Das Opfer war ein zentrales Motiv, fast schon ein Wahn.

Christopher Clark: Die Schlafwandler

Auch der geschulte Leser fühlt sich wie auf einer Entdeckungsreise in eine unbekanntes, nicht kartographiertes Land. Was da aus der Dunkelheit an Licht kommt, lässt im Jahr 2022 schaudern. Die serbischen Stimmen, die vor 1914 von einem Großserbien schwadronierten, lassen die Äußerungen über die Ukraine, die aus Putins Reich kommen, wie ein spätes, gefährliches Echo klingen.

Durch die Beschäftigung mit Serbien wird erst klar, wie sehr die Entente-Mächte dem fünften Großmacht-Rad am europäischen Wagen, Österreich-Ungarn, alle Rechte absprachen, die sie für sich in Anspruch nahmen; ja, auch ohne triftigen Grund für sich beanspruchten. Österreich-Ungarn galt 1914 als verfallender Staat, der zwangsläufig verschwinden würde (wie auch das Osmanische Reich). Auch mit dieser Annahme räumt Clark auf.

Es nimmt sich schon kurios aus, wie sehr Russland wirtschaftlich und militärisch überschätzt und hinsichtlich der internen Schwächen unterschätzt wurde – niemand hätte 1914 eine Wette darauf gewagt, dass der Riese im Osten drei Jahre später kollabieren würde. Umgekehrt ist es eben auch fraglich, ob Österreich-Ungarn nicht hätte eine innere Reform durchführen und sich stabilisieren können.

Das Todesurteil für das Habsburgerreich wurde noch durch eine rosarote Sichtweise Serbiens als Nation der Freiheitskämpfer bekräftigt, denen die Zukunft gehörte.

Christopher Clark: Die Schlafwandler

Geschichte wiederholt sich (nicht). Die ewige Frage würde ich – nicht nur in diesem Fall – mit dem Begriff des historischen Echos versehen – leicht verzerrt, doch in seinem Kern gleich und zusammengenommen ähnlich.  Serbien ist keineswegs nur die Zündflamme des Flächenbrandes namens Erster Weltkrieg gewesen, sondern handelnder und über seine wirkliche Bedeutung hinausreichender Akteur des Desasters gewesen.
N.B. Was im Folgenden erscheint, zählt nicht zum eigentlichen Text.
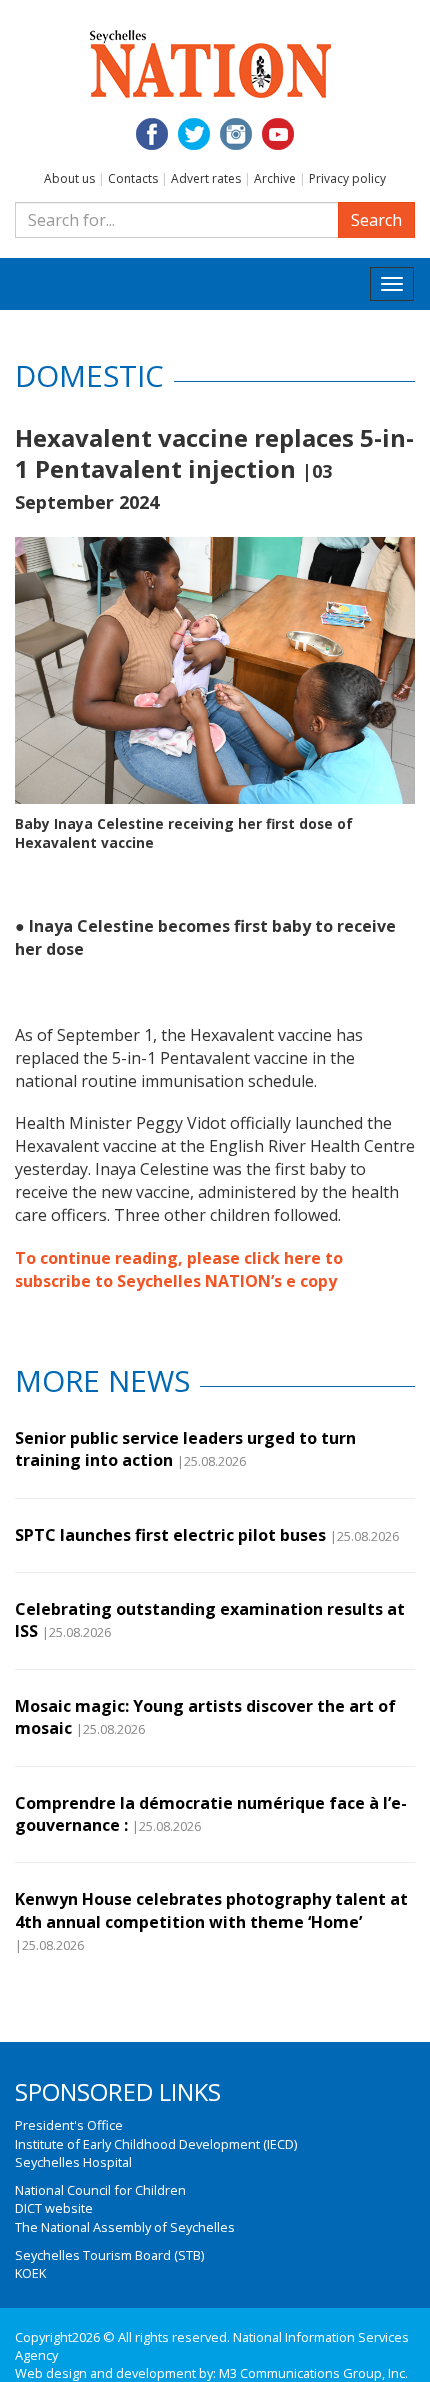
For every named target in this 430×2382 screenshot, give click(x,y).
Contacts (133, 178)
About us (69, 178)
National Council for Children (100, 2190)
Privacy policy (347, 178)
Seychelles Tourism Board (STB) (109, 2255)
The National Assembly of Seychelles (125, 2227)
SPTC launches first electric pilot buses (170, 1535)
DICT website (54, 2208)
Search (376, 220)
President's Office (69, 2125)
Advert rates (206, 178)
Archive (275, 178)
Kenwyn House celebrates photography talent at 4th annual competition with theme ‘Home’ (211, 1910)
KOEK (30, 2273)
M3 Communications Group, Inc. (313, 2373)
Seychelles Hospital (73, 2162)
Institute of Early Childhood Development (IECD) (156, 2144)
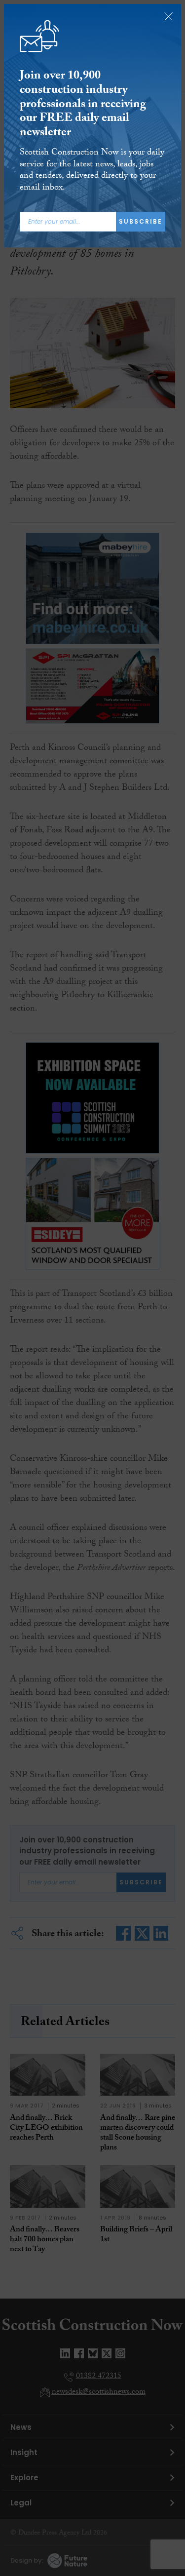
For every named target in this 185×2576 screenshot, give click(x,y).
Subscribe (140, 221)
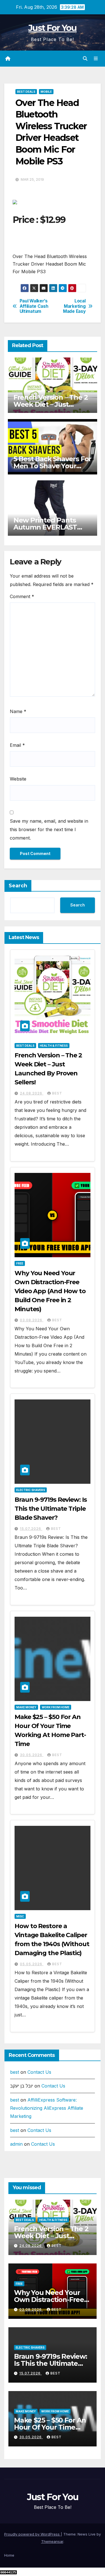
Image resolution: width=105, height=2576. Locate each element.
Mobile (46, 91)
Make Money (26, 1707)
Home (9, 2555)
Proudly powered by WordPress (32, 2534)
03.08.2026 (31, 1320)
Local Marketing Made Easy (74, 306)
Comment (22, 596)
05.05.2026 (31, 1964)
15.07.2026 (31, 1528)
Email (17, 745)
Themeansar (52, 2541)
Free (19, 1263)
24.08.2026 (31, 1093)
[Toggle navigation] (96, 58)
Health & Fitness (54, 1045)
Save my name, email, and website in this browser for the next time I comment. (49, 829)
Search (18, 886)
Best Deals (26, 91)
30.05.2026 (31, 1755)
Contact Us (39, 2072)
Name (18, 711)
Vielleicht musste ein Historiker wie Christopher Clark kommen, den es aus der australischen Ferne nach Europa verschlagen hat, wo er den gewohnten Blick auf den Weg in den verheerenden Ersten Weltkrieg geschärft und viele bequeme Gewohnheiten über den Haufen geworden hat. Clark schaut genauer hin und schildert die Vorgänge und mögliche Alternativen auf sehr vielen Ebenen.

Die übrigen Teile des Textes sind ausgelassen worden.